O prefeito Daniel Alonso (PL) protocolou na Câmara Municipal de Marília nesta segunda-feira (21) o projeto de lei que cria o Conselho Municipal de Saneamento Básico. A apresentação foi registrada no dia seguinte pelo Legislativo.
O envio da propositura ocorreu somente depois que a concessionária RIC Ambiental reajustou valores das tarifas de água e esgoto em contrariedade à legislação vigente que autorizou a concessão e estabeleceu regras para isso.
Segundo a Lei Complementar 938/2022, as revisões tarifárias “terão suas pautas definidas pelo órgão regulador e fiscalizador dos serviços, ouvidos o Conselho Municipal de Saneamento Básico e, mediante audiência e consultas públicas, os órgãos governamentais diretamente interessados, os usuários e os prestadores de serviços.”

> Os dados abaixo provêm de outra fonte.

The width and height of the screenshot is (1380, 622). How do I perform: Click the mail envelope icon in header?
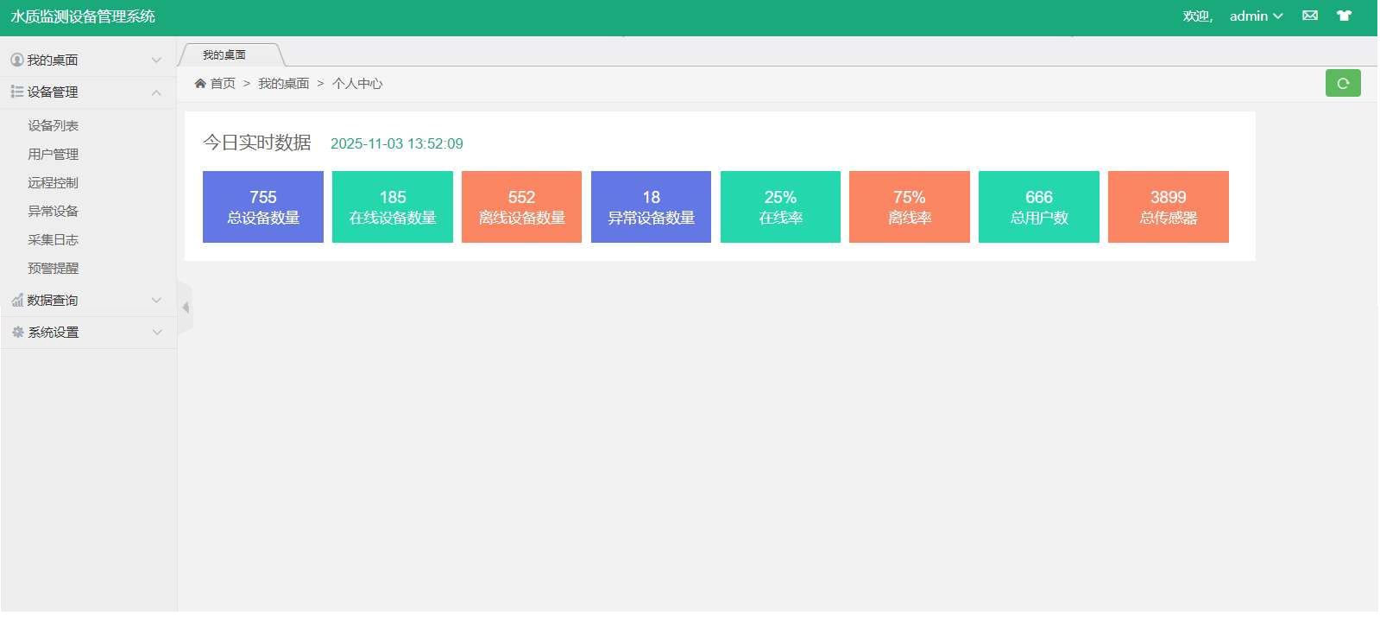click(1309, 16)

O órgão regulador é a Agência Municipal de Água e Esgoto de Marília (Amae), que negou sua anuência ao reajuste apresentado pela RIC Ambiental em 13 de setembro, apenas quatro dias após início da concessão.
Apesar da lei, a Amae teve como única fonte de consulta sua própria procuradoria jurídica para negar o pedido da RIC Ambiental. A concessionária só poderia ter alterado a tarifa após um ano de operação, segundo a mesma legislação.
Segundo projeto de lei enviado somente agora pelo Executivo, uma das competências do conselho é “avaliar as propostas de fixação, revisão e reajuste tarifário dos serviços de saneamento básico”.
A matéria tramita em regime ordinário, cujos prazos para emenda e análise de comissões pode empurrar a votação para dezembro. Sem que o prefeito solicite urgência, a matéria pode acabar arquivada de ofício pelo final da atual legislatura.